Área técnica aponta risco de promoção pessoal com recursos federais
A área técnica do Tribunal de Contas da União (TCU) recomendou a adoção de medida cautelar para suspender o repasse de R$ 1 milhão de recursos federais que poderiam ser destinados à escola de samba Acadêmicos de Niterói, responsável por um enredo em homenagem ao presidente Luiz Inácio Lula da Silva no Carnaval de 2026.
O valor integra um Termo de Colaboração de R$ 12 milhões firmado entre a Embratur e a Liesa (Liga Independente das Escolas de Samba do Rio de Janeiro), entidade que organiza os desfiles do Grupo Especial. Pelo acordo, cada uma das 12 escolas da elite do Carnaval carioca receberia R$ 1 milhão para ações de promoção do Carnaval como vitrine turística do Brasil.
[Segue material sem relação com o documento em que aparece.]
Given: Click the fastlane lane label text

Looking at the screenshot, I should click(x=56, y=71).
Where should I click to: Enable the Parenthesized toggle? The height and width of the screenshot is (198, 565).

Os auditores do TCU, no entanto, apontam indícios de desvio de finalidade e possível violação aos princípios da impessoalidade e da moralidade administrativa. O enredo da Acadêmicos de Niterói — “Do alto do mulungu surge a esperança: Lula, o operário do Brasil” — vai retratar a trajetória pessoal e política do presidente, que pode disputar a reeleição em 2026. Para a área técnica, há risco de uso de dinheiro público para promoção pessoal de autoridade em ano eleitoral.
A análise teve origem em representação apresentada por parlamentares do Partido Novo — os deputados Adriana Ventura, Marcel van Hattem e Luiz Lima, além do senador Eduardo Girão. Eles pediram que o TCU impedisse o desfile com o enredo ou determinasse a devolução dos recursos.
Apesar do pedido, os técnicos rejeitaram qualquer interferência no conteúdo artístico da escola, por entenderem que isso poderia violar a liberdade de expressão. A recomendação se restringe ao bloqueio temporário do repasse até que o mérito da questão seja analisado.
O parecer também aponta inconsistências formais no acordo. A lista de escolas beneficiadas inclui a Unidos de Padre Miguel, que não estará no Grupo Especial em 2026, e não menciona a própria Acadêmicos de Niterói, que integra a primeira divisão. Segundo os auditores, isso pode contrariar o objeto do convênio e levantar questionamentos sobre a isonomia na distribuição dos recursos.
O processo agora será analisado pelo ministro relator no TCU, que decidirá se acata ou não a recomendação de suspensão imediata do repasse. Caso a cautelar seja concedida, a Embratur e a Liesa terão de bloquear a transferência até o julgamento final. Antes da decisão definitiva, o tribunal deverá ouvir os órgãos e entidades envolvidos para esclarecer a destinação dos recursos. Ainda não há data para a análise do caso.